L'Intemporel
D'abord un petit préambule, pour vous dire une envie née d'une rencontre par blogs interposés...
Une envie de mêler deux mondes, deux modes d'expression, celui de tat, qui anime un univers où la poésie urbaine domine, grâce à son oeil acéré de photographe tour à tour malicieuse, citoyenne, créative, inventive, passionnée, généreuse, à mes mots qui ne demandent qu'à se poser sur un cliché qu'elle offre à mon imagination, en décalé, ou en adéquation.
Pari lancé: lundi 1er mars à 00H01, une première photo d'elle pour moi, un premier texte, de moi à elle, et c'est "l'intemporel"qui lance aujourd'hui l'idée d'une publication commune par mois.

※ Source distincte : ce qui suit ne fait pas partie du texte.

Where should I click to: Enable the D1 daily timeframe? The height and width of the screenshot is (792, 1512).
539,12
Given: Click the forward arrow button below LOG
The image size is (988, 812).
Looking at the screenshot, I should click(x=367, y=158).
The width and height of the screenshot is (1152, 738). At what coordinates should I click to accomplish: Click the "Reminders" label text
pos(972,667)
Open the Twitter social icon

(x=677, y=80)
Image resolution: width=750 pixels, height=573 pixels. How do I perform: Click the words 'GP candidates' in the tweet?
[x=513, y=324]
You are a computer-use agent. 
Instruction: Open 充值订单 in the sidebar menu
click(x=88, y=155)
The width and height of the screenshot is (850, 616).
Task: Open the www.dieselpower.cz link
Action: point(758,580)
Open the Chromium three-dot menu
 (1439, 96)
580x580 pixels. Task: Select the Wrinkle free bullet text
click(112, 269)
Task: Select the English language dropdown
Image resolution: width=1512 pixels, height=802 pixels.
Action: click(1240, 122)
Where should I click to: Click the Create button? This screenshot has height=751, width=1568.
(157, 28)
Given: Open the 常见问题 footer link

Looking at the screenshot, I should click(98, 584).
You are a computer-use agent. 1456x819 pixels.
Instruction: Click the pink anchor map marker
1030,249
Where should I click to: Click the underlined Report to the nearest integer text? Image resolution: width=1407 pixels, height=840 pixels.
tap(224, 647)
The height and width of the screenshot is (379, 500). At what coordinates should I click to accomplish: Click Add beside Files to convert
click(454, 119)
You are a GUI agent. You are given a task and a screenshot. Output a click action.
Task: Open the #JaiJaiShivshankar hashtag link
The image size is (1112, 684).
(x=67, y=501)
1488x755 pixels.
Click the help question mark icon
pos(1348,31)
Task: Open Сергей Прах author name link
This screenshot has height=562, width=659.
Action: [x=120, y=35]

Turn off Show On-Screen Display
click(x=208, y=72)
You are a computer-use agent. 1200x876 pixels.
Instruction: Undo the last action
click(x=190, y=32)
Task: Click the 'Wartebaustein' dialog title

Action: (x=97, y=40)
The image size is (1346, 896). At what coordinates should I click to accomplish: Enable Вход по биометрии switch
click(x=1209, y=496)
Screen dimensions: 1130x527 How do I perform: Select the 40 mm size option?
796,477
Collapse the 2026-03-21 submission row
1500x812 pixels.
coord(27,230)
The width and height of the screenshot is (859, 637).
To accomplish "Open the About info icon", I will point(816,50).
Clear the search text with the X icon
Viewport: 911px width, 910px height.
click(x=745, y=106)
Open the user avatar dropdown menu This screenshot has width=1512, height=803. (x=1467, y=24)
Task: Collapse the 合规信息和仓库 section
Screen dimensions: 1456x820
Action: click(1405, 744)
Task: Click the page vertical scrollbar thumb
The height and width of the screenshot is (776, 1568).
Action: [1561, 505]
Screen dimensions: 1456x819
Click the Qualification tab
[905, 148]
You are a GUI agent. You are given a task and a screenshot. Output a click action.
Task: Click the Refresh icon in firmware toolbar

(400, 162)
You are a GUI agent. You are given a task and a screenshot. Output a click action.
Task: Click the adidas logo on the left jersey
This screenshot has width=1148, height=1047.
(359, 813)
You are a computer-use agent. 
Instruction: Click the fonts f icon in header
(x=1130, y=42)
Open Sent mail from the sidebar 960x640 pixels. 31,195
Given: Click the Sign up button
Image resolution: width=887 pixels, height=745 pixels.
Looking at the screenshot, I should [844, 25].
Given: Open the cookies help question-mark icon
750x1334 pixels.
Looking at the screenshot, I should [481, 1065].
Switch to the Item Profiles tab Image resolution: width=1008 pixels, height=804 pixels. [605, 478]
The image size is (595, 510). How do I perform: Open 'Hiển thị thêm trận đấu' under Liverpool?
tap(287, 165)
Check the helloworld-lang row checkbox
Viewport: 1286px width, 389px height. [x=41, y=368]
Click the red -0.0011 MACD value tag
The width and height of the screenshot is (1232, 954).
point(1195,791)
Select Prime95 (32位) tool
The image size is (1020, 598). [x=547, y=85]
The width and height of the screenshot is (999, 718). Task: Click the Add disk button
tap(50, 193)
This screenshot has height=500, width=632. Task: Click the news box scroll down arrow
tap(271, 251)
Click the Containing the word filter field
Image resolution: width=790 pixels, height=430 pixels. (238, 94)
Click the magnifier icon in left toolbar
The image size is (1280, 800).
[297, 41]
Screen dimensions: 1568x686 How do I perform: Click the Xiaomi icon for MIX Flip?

Merci de nous donner vos impressions critiques, n'hésitez pas, si vous le jugez mérité, à nous encourager dans nos balbutiements!
photo: Tatiana
Petit, je jouais dans ce parc. Maman m'élevait seule et trimait dur. C'était la concierge de cet immeuble cossu que 'entr'aperçois à travers les grilles.
Elle m'emmenait au parc chaque jeudi après-midi, me tenant fort la main sur le pont, me mettant chaque fois en garde contre l'eau trouble du canal.
Je ne jouais qu'avec ceux de ma condition. Les gosses de riches nous méprisaient, nous les ignorions, je n'ai jamais vraiment souffert de ce fossé, j'étais choyé, épanoui.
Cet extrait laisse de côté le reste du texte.